◆ What you are asked to do
Omit the images. Copy each entry word for word.

[Information given — start]

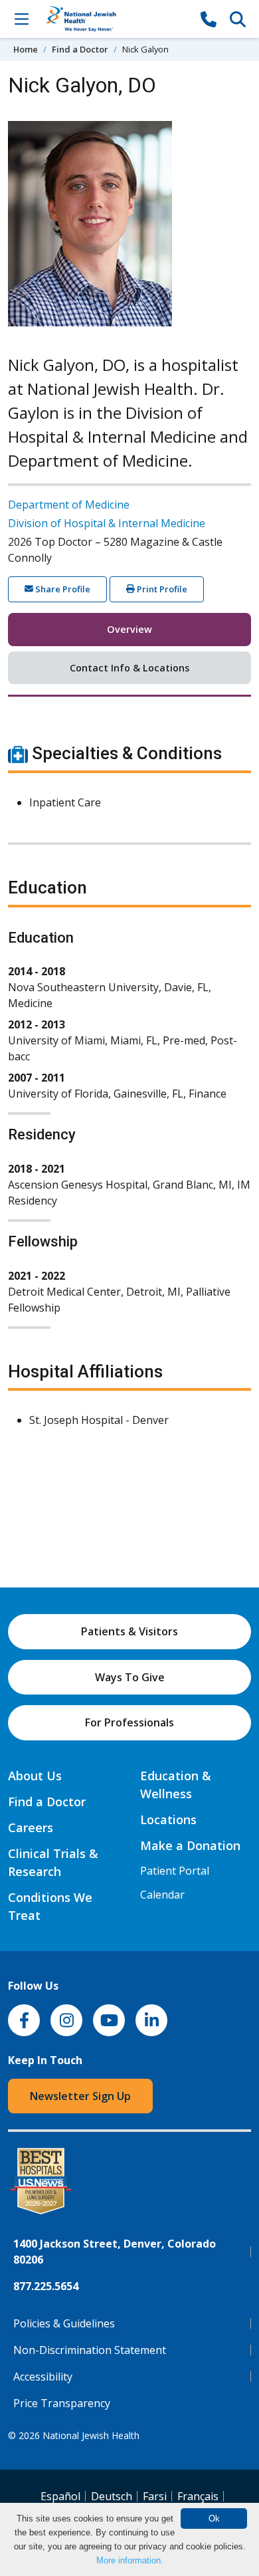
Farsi (155, 2496)
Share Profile (61, 589)
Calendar (162, 1894)
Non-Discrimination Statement (89, 2350)
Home (25, 49)
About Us (35, 1776)
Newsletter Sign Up (80, 2096)
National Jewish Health (91, 2435)
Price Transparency (61, 2403)
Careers (30, 1827)
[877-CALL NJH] (208, 18)
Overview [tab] (129, 629)
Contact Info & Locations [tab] (129, 667)
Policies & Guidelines (64, 2323)
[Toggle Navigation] (21, 18)
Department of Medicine (69, 504)
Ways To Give (130, 1677)
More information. (129, 2560)
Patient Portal (174, 1870)
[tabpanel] (129, 1093)
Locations (168, 1819)
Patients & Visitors (129, 1631)
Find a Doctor (80, 49)
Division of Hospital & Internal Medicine (106, 523)
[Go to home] (115, 19)
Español (60, 2496)
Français (197, 2496)
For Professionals (129, 1722)
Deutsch (111, 2496)
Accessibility (42, 2376)
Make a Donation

[Information given — finish]

◆ Output below
Farsi (155, 2496)
Share Profile (61, 589)
Calendar (162, 1894)
Non-Discrimination Statement (89, 2350)
Home (25, 49)
About Us (35, 1776)
Newsletter Sign Up (80, 2096)
National Jewish Health (91, 2435)
Price Transparency (61, 2403)
Careers (30, 1827)
[877-CALL NJH] (208, 18)
Overview [tab] (129, 629)
Contact Info & Locations [tab] (129, 667)
Policies & Guidelines (64, 2323)
[Toggle Navigation] (21, 18)
Department of Medicine (69, 504)
Ways To Give (130, 1677)
More information. (129, 2560)
Patient Portal (174, 1870)
[tabpanel] (129, 1093)
Locations (168, 1819)
Patients & Visitors (129, 1631)
Find a Doctor (80, 49)
Division of Hospital & Internal Medicine (106, 523)
[Go to home] (115, 19)
Español (60, 2496)
Français (197, 2496)
For Professionals (129, 1722)
Deutsch (111, 2496)
Accessibility (42, 2376)
Make a Donation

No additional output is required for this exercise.